Orthography: The art of writing words with the proper letters, according to accepted usage; correct spelling.
A few weeks ago, one of you (thanks, B) told me about a recent podcast with neuroscientist Chantel Prat. I’d read about her previous findings, but this included some new research. It’s relevant and interesting, and I want to share it with you.
The 2020 findings
Prat wanted to know if strong language skills play a role in learning to program. The idea is not new, but the data is very old.
Prat and her team tested the theory on a group of native English speakers, who had never learned to code.
First the participants had brain scans. Then they wrote tests to measure their language skills, numeracy, problem-solving and memory. (Numeracy is the basic ability to work with numbers – the maths version of literacy.)
After that, the participants took online Python lessons. As you would expect, they learned at different speeds, and with different rates of success.
The results showed that people with better problem-solving, memory and language skills, learned Python faster and more accurately.
(You can read more about that study if you want.)
Any language helps
In the October 2022 podcast, Prat shared some new, as yet unpublished, data.
Her team wanted to know if the link between language ability and coding is specific to English. This is relevant because most popular programming languages use English keywords.
So the team conducted the experiment again with more participants. Half of the participants spoke Chinese as their native language, and English as their second language. The other half were English monolingual speakers.

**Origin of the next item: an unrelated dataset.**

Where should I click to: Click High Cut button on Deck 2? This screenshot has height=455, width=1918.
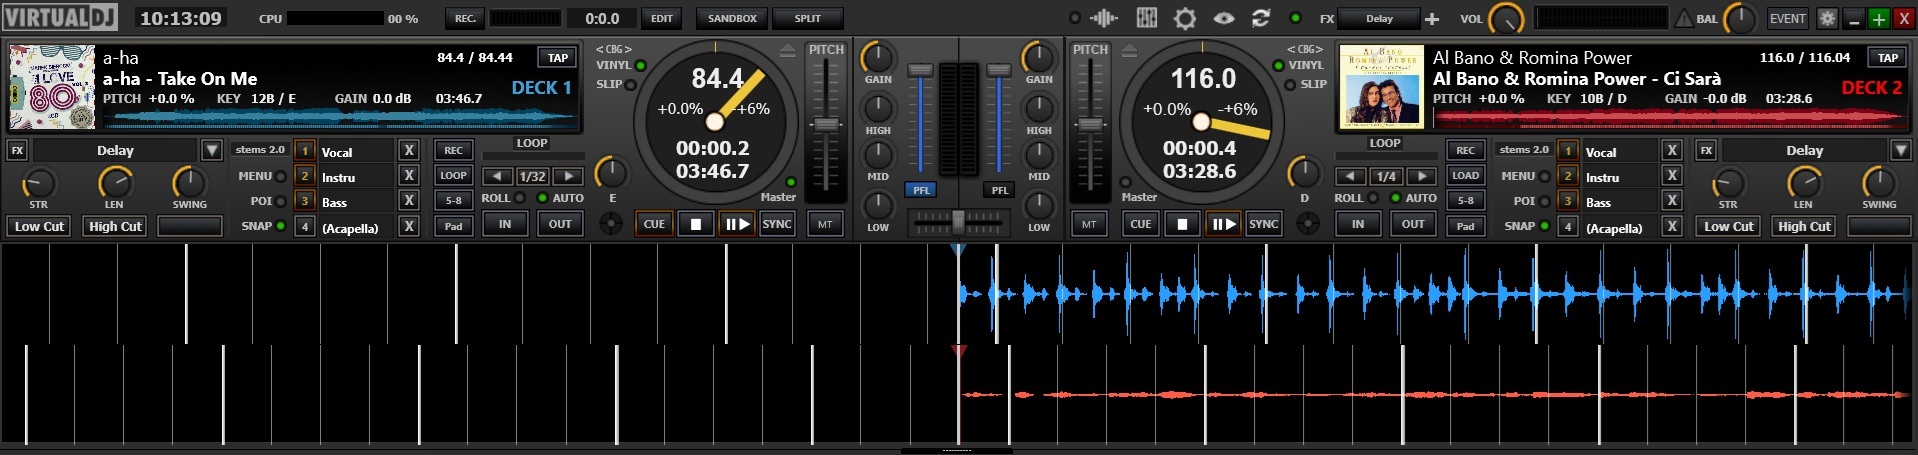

And the results? For Chinese English bilinguals, their Chinese skills were a stronger factor than their English skills in the ability to create code. (Although English was a bigger factor for debugging.)
Some conclusions
In the podcast, Prat appropriately describes coding as “the literacy of the future”.
Some fields need serious math skills, but that’s not true of most programming jobs. (I’ve only once used my very rusty trig knowledge in a tiny JavaScript program to calculate the number of roof tiles I needed.)
Prat’s research is good news, because too many people have hang-ups about maths. But it means we must pay more attention to language skills.
I’ve seen how people struggle to write code when they don’t pay attention to spelling. Now I feel (more) justified in my distaste for bad spelling and grammar. And less guilty about my addiction to Wordle.
I’d love to hear your comments on this topic.